Exercise
Nothing but the lines from the one containing "Instruction: Click hour 15 tick on 16.10.2020" through the last line of the records below should be copied, exactly and without pictures.

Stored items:
· · · · · · ·

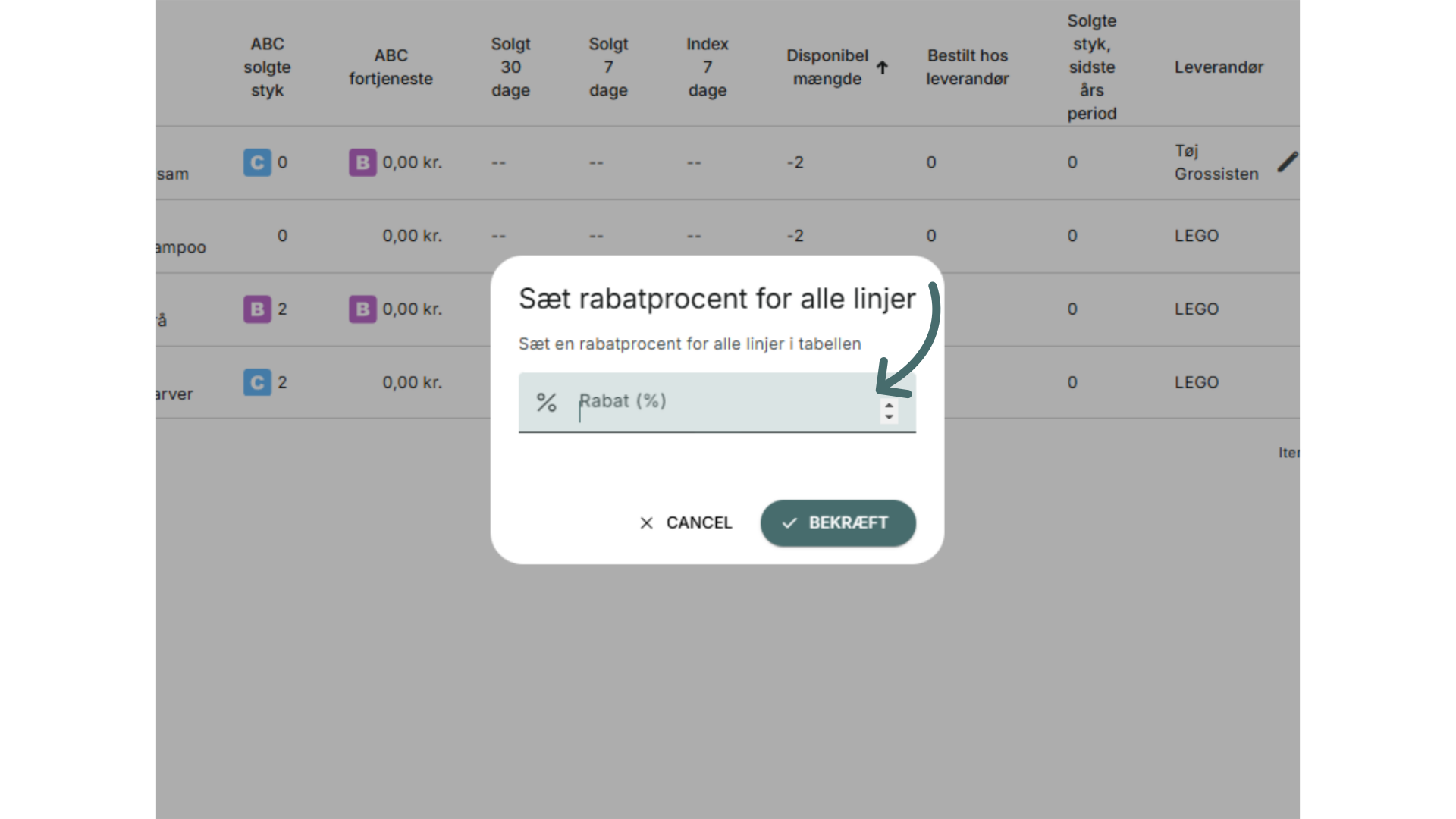
Task: Dismiss the dialog using CANCEL
Action: (686, 522)
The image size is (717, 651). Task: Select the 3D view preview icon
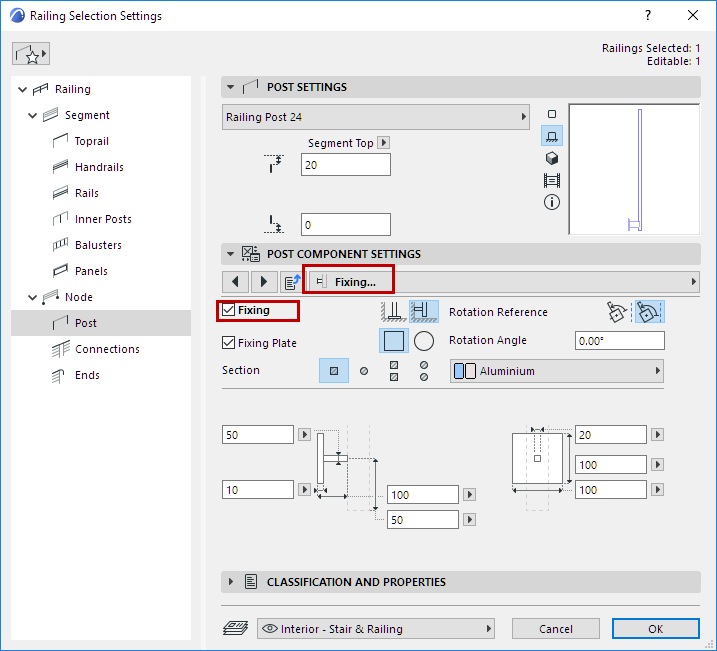point(552,158)
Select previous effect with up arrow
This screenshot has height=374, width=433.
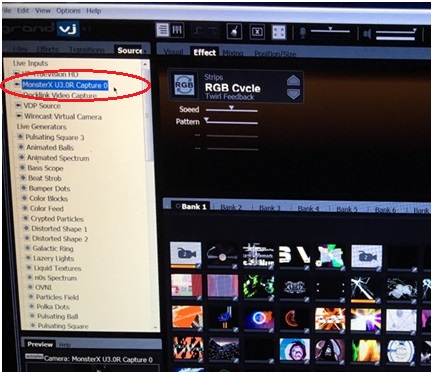tap(293, 80)
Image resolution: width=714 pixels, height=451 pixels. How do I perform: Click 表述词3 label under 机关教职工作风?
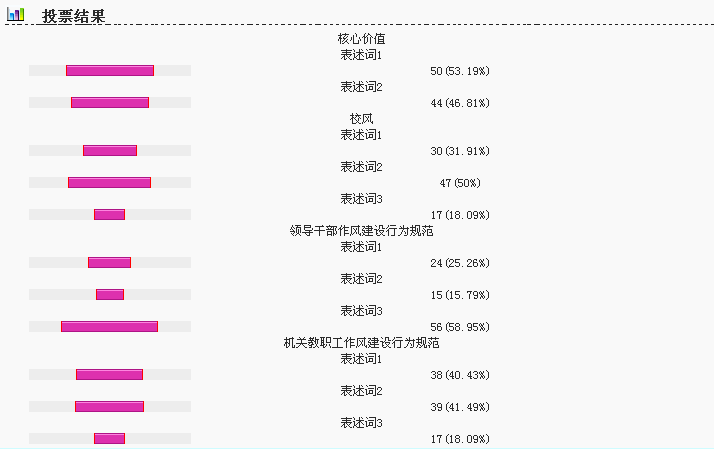click(x=361, y=423)
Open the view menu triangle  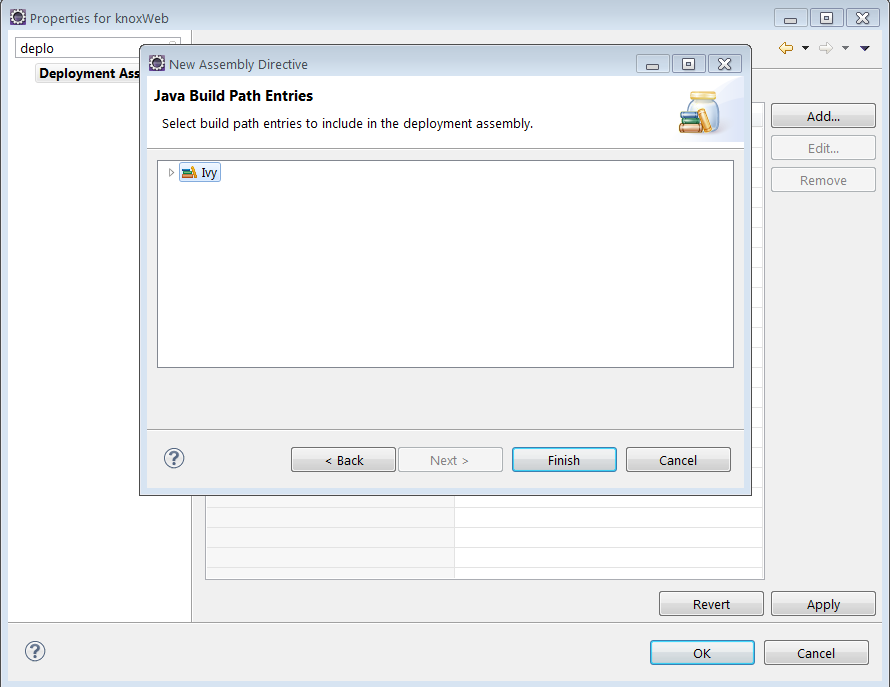click(x=864, y=48)
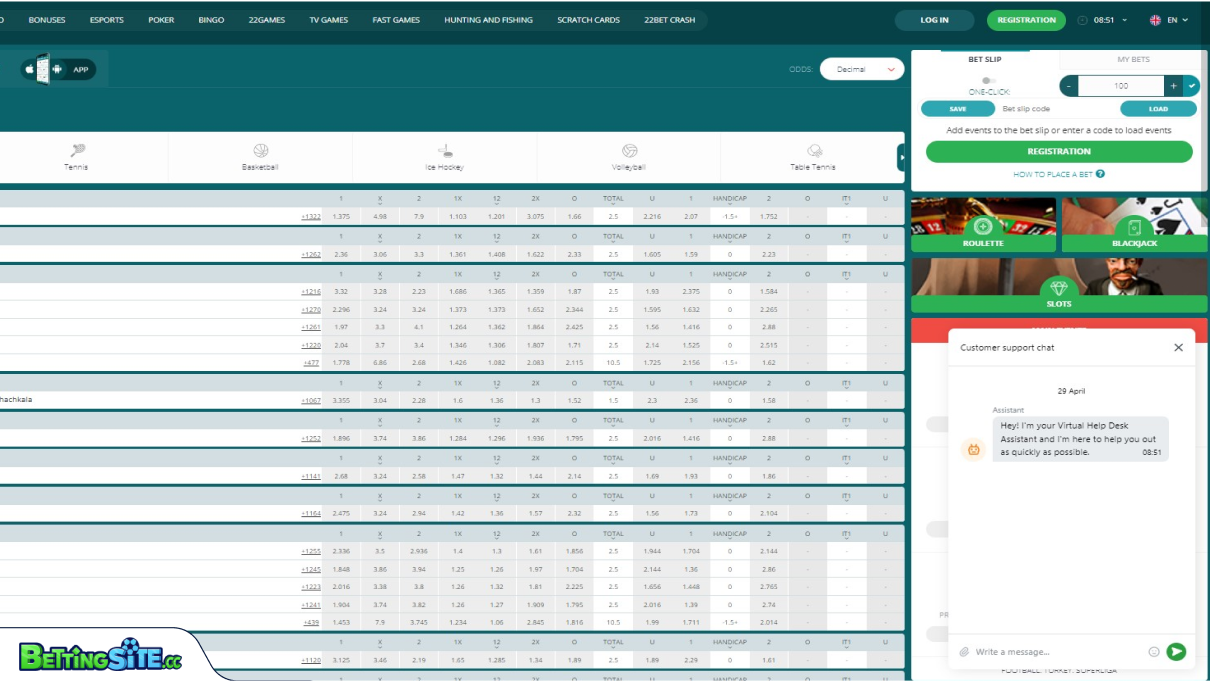Open the Volleyball sport category
Screen dimensions: 1210x681
tap(629, 152)
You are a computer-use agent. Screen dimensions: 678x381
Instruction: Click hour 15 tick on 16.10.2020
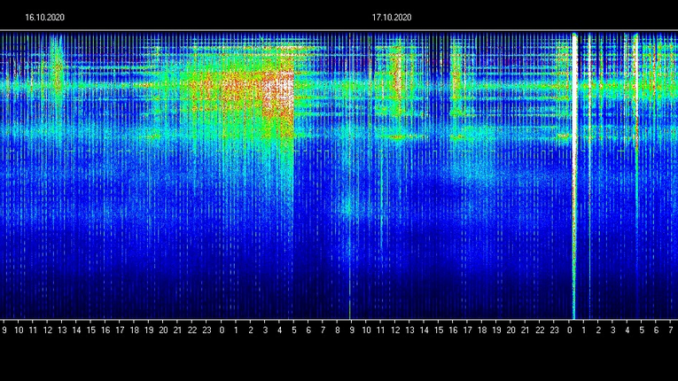click(91, 330)
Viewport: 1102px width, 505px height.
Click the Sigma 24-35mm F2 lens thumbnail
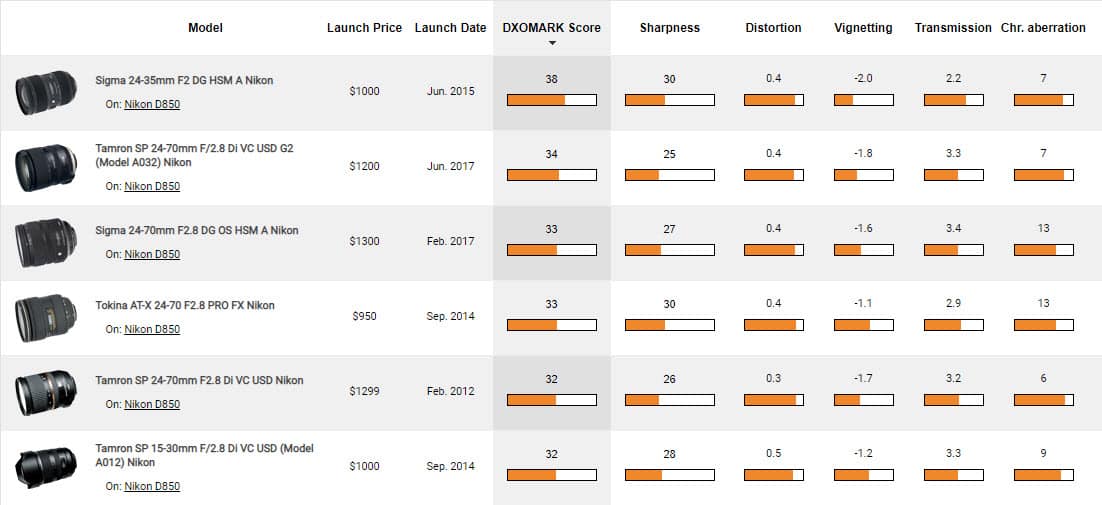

· · · · · · ·

Solution below
Instruction: Click hour 15 tick on 16.10.2020
click(91, 330)
Viewport: 1102px width, 505px height.
Click the Sigma 24-35mm F2 lens thumbnail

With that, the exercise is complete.